• PROBLEM REQUIREMENTS
Filtering the records below, copy only those lines that include the word "home".

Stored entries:
-- Opening Marker --

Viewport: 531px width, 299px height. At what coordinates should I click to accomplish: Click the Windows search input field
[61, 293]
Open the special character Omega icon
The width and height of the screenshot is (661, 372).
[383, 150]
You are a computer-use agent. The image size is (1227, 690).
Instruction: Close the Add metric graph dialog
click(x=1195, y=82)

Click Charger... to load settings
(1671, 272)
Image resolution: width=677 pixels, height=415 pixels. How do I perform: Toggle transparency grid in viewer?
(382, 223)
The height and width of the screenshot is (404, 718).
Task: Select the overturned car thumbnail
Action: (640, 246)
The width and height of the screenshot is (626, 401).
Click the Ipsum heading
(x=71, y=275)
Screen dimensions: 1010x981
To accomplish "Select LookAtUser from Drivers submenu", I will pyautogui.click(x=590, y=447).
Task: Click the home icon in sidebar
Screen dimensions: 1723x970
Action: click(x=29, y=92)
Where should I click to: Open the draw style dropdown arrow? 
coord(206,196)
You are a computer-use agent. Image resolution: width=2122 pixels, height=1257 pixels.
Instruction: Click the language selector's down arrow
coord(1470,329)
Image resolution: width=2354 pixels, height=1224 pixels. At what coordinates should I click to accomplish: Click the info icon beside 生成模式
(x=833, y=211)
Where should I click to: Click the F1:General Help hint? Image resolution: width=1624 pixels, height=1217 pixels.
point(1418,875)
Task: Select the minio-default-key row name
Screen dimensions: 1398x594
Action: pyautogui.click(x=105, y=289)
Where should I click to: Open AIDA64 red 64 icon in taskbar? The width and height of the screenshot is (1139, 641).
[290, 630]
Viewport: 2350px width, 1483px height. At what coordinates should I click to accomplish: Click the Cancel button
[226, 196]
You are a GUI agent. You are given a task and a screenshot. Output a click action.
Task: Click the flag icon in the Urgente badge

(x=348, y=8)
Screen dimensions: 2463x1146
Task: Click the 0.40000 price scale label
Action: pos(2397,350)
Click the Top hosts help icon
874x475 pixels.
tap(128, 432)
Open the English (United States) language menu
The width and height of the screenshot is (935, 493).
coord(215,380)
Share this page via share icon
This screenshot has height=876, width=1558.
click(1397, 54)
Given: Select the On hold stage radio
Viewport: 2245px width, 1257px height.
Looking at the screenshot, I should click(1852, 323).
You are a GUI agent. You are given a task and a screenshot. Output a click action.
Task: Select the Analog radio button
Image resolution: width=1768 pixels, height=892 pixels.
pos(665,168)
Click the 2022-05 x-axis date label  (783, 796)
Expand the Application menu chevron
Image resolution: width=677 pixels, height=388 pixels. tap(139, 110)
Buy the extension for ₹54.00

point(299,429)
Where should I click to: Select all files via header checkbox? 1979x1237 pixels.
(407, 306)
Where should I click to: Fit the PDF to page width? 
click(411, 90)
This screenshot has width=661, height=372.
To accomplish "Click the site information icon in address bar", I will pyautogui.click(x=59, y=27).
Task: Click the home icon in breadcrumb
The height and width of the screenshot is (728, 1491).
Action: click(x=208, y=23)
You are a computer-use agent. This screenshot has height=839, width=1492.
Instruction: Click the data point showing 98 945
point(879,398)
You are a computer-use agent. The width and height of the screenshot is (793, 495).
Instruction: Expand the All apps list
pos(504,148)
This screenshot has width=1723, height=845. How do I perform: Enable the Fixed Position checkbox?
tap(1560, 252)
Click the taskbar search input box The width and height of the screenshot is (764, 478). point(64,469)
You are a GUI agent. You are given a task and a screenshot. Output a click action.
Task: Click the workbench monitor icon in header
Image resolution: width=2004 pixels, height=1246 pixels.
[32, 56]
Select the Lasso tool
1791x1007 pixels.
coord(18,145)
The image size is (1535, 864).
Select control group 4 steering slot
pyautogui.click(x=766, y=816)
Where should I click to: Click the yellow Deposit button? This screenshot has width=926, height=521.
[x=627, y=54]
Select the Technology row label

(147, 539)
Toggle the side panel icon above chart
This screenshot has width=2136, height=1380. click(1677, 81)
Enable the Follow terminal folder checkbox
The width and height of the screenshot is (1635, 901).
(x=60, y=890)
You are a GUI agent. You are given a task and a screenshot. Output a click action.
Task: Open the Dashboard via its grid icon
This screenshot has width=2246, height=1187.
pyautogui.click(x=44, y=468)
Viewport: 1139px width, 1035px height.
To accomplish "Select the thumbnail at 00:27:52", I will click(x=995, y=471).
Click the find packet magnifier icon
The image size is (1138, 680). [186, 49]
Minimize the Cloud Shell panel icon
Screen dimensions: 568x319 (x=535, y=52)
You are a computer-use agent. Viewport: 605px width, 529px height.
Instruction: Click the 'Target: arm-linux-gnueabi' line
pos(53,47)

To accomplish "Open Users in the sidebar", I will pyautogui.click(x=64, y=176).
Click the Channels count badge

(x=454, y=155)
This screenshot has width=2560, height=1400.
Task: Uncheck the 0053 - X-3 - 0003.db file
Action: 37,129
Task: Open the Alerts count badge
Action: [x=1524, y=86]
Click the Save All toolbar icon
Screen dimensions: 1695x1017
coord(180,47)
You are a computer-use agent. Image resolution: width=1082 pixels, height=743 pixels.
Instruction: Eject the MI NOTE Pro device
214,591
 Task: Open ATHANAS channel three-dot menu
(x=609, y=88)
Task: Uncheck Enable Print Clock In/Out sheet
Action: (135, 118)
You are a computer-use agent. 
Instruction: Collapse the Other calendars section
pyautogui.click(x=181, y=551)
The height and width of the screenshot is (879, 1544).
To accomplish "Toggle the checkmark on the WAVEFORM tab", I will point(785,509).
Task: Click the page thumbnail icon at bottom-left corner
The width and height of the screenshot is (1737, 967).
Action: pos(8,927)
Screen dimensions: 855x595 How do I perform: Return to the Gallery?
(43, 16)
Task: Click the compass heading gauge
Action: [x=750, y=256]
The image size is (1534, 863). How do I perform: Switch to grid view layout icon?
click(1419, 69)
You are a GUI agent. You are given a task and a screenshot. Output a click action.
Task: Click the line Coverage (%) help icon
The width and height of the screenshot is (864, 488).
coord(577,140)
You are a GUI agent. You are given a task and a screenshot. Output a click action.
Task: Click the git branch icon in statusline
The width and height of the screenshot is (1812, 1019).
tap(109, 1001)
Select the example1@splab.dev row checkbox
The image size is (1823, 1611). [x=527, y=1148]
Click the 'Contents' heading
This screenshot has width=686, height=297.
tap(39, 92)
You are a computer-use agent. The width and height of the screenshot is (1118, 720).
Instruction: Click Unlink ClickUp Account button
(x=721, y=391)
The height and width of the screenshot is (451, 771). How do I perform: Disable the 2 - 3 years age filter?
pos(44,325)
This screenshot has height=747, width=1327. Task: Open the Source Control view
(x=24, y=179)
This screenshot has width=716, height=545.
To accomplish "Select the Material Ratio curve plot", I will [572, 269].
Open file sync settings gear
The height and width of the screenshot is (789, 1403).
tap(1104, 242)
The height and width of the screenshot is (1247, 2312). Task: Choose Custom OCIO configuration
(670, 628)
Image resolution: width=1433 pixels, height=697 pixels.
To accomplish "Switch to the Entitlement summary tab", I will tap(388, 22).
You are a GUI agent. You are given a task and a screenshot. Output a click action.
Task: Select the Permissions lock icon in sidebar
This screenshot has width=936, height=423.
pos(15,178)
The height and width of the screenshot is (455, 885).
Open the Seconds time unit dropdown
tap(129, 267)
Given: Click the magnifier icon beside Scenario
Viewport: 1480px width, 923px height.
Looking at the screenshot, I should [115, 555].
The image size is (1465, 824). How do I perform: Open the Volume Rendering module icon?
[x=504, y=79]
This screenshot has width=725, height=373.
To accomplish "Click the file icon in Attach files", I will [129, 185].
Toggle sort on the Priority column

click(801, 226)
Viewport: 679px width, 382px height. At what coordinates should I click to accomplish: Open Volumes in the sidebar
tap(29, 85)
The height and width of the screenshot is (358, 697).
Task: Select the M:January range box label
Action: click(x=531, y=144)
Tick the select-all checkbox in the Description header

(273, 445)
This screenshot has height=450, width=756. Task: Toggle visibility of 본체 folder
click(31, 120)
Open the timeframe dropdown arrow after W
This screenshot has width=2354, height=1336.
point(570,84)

-- Closing Marker --

• RESULT OF THIS TASK
Task: Click the home icon in sidebar
Task: Click the home icon in breadcrumb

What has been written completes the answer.